In Salzburger Konzerten geben Pianisten den Ton an
Er kam aus Kärnten, man sah (oder besser: hörte) ihn – und er siegte doch nicht: Beim Warschauer Chopin-Wettbewerb 2010 reichte es für Ingolf Wunder nur für den zweiten Platz, nach Meinung vieler eine Fehlentscheidung.
Er selbst, Jahrgang 1985, ist ohnedies kein Wettbewerbstiger. Jugendkonkurrenzen kann er etwas abgewinnen, weil sie ermöglichten, Talente vor größerem Publikum zeigen zu können. Sonst aber sieht sich der aus Klagenfurt stammende 30-Jährige, der erst im vergleichsweise hohen Alter von 14 Jahren definitiv zum Klavier fand, als ehrlicher, treuer Diener der Musik.
Auf einer neuen CD huldigt Ingolf Wunder auf sehr eigenständige Art seinen Heroen: Chopin und Liszt – und er erweist seiner deklarierten Lieblingsstadt Warschau Reverenz. Mit dem Warsaw Philharmonic Orchestra unter Jacek Kaspszyk, das durchaus ein eigenes Klangaroma besitzt, spielte er Chopins 2. Klavierkonzert, Andante spianato und Grande Polonaise brillante und zwei Raritäten von Gewicht ein: das Allegro de Concert als ersten Satz zu einem nie vollendeten 3. Klavierkonzert von Chopin, dem Wunder eine eigene Instrumentation angedeihen ließ, und das markig-zackige Hexameron von Franz Liszt. Nie steht dabei nur der virtuose Effekt im Vordergrund, stets sucht Ingolf Wunder den natürlichen Erzählfluss, einen organisch wachsenden und selbst noch in den filigranen Arabesken rhetorisch gut fokussierten Vortrag mit feinem Stilempfinden.
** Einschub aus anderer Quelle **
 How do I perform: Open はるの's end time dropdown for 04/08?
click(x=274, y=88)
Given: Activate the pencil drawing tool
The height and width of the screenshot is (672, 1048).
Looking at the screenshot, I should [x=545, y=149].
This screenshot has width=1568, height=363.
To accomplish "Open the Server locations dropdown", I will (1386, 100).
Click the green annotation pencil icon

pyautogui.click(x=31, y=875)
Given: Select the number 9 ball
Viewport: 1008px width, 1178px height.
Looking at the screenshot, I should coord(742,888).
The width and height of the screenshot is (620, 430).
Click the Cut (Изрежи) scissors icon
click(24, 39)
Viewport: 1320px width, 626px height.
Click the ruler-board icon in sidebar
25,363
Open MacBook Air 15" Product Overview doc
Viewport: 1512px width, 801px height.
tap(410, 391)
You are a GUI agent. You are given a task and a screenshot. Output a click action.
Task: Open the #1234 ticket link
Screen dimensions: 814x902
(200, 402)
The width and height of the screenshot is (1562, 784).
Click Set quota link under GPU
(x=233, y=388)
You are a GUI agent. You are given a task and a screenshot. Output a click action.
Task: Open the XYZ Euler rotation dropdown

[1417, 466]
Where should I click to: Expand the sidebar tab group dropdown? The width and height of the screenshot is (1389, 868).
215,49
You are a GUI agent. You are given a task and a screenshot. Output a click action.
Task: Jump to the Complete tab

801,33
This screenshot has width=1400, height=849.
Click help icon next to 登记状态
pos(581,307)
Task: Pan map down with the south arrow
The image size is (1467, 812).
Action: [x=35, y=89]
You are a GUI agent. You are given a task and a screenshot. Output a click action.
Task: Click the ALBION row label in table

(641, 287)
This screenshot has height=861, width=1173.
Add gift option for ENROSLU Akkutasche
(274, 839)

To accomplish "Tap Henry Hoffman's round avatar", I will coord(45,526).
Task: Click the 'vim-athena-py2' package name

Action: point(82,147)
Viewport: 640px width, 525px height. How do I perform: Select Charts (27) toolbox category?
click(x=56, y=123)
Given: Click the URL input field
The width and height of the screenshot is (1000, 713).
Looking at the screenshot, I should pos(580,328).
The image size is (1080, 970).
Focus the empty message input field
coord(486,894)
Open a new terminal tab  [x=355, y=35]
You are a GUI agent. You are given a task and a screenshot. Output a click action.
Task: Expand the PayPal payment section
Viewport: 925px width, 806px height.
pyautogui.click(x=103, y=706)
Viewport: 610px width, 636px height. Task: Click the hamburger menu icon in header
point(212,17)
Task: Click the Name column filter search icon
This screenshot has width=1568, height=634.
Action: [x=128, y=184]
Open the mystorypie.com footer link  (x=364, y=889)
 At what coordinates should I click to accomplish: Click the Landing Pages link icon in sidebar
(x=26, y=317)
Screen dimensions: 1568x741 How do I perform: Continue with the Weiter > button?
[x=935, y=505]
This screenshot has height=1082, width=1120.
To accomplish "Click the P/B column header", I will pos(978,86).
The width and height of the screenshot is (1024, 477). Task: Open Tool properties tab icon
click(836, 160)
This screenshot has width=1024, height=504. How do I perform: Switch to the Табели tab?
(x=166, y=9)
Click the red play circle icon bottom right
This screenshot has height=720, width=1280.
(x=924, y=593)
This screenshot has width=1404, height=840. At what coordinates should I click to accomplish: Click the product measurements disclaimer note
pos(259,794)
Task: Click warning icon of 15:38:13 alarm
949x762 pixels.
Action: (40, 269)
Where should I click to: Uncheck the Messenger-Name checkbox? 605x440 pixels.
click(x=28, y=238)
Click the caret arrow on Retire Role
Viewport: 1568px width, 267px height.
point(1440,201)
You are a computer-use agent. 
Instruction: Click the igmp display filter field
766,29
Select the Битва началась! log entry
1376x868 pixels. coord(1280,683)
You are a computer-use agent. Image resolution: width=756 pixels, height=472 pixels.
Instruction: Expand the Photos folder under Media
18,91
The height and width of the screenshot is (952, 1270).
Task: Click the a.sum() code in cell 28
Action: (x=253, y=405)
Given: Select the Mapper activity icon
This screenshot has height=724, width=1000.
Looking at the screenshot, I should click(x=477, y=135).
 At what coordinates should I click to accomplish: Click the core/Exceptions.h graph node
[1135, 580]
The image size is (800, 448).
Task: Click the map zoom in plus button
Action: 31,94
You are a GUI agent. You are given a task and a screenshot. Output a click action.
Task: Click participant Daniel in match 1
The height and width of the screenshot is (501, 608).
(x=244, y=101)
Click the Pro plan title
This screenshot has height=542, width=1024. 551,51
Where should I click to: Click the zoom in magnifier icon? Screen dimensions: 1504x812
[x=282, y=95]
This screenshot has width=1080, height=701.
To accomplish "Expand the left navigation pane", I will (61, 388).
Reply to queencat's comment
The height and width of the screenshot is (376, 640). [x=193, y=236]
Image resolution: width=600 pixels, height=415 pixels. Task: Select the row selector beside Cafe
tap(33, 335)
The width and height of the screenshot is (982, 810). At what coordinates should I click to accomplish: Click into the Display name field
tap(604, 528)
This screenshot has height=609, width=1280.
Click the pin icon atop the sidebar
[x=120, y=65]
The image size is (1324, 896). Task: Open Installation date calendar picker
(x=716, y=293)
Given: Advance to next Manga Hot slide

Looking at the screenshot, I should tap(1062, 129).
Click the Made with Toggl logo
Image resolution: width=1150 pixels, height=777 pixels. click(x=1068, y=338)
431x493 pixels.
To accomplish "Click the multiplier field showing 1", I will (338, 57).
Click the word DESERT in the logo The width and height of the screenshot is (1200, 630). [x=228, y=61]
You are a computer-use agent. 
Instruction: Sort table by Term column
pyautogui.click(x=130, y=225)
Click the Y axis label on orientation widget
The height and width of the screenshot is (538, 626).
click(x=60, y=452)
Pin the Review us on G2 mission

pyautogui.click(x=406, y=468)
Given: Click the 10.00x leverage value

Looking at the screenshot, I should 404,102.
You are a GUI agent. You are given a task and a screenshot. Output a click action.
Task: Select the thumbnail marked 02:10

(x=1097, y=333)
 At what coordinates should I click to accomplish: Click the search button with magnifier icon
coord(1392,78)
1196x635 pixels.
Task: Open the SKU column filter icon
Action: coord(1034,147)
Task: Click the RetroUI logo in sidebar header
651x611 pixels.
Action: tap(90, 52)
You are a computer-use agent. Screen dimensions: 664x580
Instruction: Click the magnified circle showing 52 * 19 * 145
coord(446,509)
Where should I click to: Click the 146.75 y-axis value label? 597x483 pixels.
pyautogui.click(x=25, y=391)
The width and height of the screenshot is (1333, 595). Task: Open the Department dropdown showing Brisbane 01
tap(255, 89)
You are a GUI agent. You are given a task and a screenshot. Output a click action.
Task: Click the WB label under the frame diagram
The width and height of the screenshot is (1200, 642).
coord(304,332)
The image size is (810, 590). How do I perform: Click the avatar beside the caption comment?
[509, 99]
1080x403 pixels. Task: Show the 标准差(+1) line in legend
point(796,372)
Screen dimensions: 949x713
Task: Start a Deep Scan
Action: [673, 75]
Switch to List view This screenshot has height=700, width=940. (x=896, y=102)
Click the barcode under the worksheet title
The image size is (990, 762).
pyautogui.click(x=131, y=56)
Das kommt auch den Hinter- und Untergründigkeiten von Tschaikowskys immer falsch als pianistisches Schlachtross aufgezäumtem b-Moll-Klavierkonzert zugute, mit dem der junge Pianist in dieser Wo- che auch im Großen Festspielhaus zu hören sein wird. Als schönen Kontrast in diesen drei Abonnementkonzerten der Salzburger Kulturvereinigung mit der NDR-Radiophilharmonie unter Andrew Manze kann man das G-Dur-Konzert von Beethoven erleben. Piotr Anderszewski, der mit seinem Soloprogramm einmal zeitgleich – was haben sich da die Veranstalter wieder gedacht? – bei der Stiftung Mozarteum gastiert, kombiniert so eigenwillig wie sinnvoll Werke von Bach mit Karol Szymanowski („Metopes“) und Schumann („GeisterVariationen“). Nach einem Sabbatical tritt der polnische Meisterpianist wieder auf und seine Wiederkehr im Musikbetrieb wird gleich gefeiert. Reifer sei er geworden, der Tüftler und Denker, Grübler und Zweifler, der feinfühlige Anschlagskünstler, der jeden Ton mit höchstem Bedacht modelliert, der eigensinnige Programmarchitekt, der konstruktiv und sinnlich zugleich vorgeht. Jeder seiner hoch reflektierten Klavierabende ist ein Abenteuer, ein ganz eigenes Vergnügen für Hirn und Herz, Kopf und Sinne. Darauf sollte man sich neugierig und konzentriert einlassen.